The transfer of West African Manatee in Annex 1 of the CITES convention therefore recalls the urgent need for range States to fight against the fraud of this mammal by informing the public that the capture and trade of manatees are illegal.
The Declaration of range States of West African Manatee was adopted by Benin, Cote d'Ivoire, Gabon, Gambia, Ghana, Guinea, Guinea Bissau, Liberia, Mauritania, Niger, Nigeria, Senegal and Sierra Leone in Dakar, Senegal on 19th February 2013. It recalls some urgent measures to be enforced in each of the range States. This includes the design of posters for distribution in markets, borders, airports, in national parks and government buildings.
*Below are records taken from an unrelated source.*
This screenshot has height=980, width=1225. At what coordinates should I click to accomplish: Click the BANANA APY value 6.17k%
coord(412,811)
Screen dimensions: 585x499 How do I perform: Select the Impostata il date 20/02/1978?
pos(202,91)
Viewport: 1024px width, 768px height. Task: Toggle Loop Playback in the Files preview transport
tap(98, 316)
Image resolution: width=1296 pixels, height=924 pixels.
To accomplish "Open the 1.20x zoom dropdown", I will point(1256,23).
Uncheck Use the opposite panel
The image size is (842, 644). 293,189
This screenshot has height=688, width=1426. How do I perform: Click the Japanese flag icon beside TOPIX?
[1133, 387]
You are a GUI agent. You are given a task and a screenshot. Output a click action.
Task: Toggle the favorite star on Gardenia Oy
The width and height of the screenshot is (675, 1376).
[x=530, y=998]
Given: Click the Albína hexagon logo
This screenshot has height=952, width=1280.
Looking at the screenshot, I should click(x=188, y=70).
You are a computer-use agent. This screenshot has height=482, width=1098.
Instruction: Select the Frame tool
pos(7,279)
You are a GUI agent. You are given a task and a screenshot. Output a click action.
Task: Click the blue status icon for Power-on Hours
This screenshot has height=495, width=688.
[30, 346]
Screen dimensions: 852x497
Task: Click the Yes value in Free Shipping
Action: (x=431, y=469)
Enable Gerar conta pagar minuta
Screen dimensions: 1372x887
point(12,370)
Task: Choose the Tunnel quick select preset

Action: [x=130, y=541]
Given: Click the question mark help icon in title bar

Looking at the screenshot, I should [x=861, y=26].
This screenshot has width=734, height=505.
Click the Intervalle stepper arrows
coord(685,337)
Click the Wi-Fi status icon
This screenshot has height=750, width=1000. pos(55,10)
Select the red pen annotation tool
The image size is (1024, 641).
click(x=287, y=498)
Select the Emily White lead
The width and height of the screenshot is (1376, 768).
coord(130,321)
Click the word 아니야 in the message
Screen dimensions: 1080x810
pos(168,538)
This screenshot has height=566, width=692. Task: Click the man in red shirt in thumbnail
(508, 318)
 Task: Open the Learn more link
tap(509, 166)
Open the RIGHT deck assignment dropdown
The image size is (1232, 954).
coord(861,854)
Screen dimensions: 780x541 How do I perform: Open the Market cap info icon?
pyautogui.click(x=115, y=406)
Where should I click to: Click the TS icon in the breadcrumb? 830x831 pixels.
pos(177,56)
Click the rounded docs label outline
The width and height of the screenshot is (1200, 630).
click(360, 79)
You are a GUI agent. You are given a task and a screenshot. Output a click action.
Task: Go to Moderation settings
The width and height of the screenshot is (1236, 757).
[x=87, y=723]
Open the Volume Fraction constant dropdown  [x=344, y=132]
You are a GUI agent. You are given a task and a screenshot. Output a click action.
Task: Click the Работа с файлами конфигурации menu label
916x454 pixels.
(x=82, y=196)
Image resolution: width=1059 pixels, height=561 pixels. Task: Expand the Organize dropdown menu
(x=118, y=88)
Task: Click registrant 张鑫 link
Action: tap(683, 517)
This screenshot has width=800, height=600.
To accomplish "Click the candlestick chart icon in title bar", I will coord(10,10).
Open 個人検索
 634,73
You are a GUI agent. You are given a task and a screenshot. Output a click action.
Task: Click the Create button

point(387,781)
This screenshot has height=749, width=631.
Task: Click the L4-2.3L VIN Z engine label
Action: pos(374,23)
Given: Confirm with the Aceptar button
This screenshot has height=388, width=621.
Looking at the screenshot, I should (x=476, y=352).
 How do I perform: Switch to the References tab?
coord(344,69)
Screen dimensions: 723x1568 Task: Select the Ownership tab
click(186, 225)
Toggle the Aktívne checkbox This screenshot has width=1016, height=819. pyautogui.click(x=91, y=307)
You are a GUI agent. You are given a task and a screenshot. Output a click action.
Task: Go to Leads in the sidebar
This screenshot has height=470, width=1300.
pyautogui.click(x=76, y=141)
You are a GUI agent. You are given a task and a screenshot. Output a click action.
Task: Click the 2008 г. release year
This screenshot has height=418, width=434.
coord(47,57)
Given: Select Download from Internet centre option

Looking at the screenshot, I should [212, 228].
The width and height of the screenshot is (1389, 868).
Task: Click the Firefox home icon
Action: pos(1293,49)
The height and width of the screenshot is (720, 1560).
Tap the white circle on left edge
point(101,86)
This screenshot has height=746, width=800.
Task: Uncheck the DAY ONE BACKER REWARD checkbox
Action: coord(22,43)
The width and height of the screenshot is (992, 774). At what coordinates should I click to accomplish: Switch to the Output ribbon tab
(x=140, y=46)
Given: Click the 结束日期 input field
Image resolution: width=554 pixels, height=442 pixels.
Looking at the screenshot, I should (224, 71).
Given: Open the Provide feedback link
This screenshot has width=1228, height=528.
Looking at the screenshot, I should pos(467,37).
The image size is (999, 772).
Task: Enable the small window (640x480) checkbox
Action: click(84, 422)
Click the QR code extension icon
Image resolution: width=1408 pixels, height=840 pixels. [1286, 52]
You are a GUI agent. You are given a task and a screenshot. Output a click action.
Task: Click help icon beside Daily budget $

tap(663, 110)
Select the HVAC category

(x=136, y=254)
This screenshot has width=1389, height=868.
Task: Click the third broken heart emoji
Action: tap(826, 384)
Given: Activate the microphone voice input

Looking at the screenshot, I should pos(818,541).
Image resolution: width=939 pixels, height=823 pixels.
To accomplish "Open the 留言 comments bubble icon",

The same proclamation added the need to:
Create manuals which are relevant to the dynamics of local business to help identify marketed manatees products including meat, oil, fat and bone;
Update and raise awareness to the public on the existing penalties as regards violation of laws protecting manatees and encourage rewards/incentives to be granted to those who help identify and report criminals;
Cater for incentives at community level for those who choose not to hunt Manatee;
Collaborate with the police and national authorities in charge of the fight against wildlife fraud to strengthen compliance with existing laws in the markets selling manatees;
Work with stakeholders to prepare a study on illegal trade in order to better understand the routes and the structure of the trade, and define, based on the results of this study, cross-border measures that could be adopted to end the illegal trade.